> Aim of the task:
Wherever the line with "View the 121 Retweet list" sits in the listing below, transcribe from it up to and including the line with "Image resolution: width=264", exactly, and leave the remaining lines out.

> Source data:
⟨

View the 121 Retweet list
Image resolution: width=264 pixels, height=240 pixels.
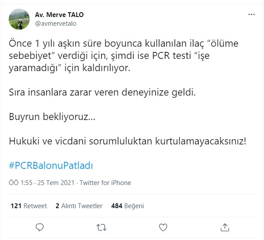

⟩
⟨

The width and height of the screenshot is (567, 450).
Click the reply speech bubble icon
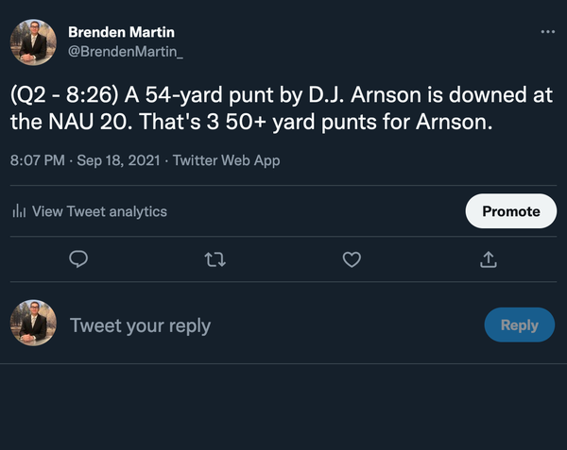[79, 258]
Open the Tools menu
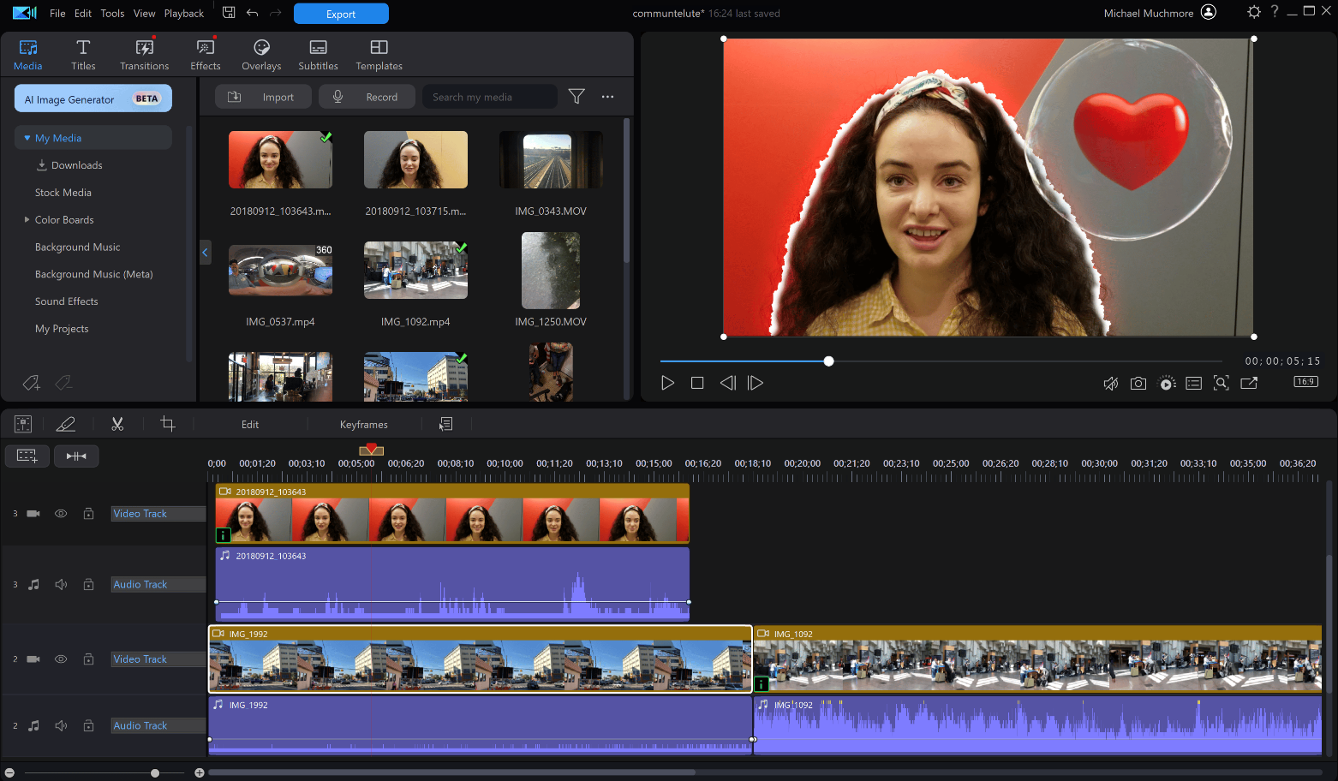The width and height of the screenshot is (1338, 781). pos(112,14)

⟩
⟨

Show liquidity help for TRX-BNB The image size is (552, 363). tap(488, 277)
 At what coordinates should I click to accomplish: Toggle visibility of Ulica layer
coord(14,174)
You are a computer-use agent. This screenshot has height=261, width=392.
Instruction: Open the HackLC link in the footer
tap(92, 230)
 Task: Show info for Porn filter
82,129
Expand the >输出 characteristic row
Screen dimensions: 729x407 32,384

⟩

> Task result:
View the 121 Retweet list
Image resolution: width=264 pixels, height=240 pixels.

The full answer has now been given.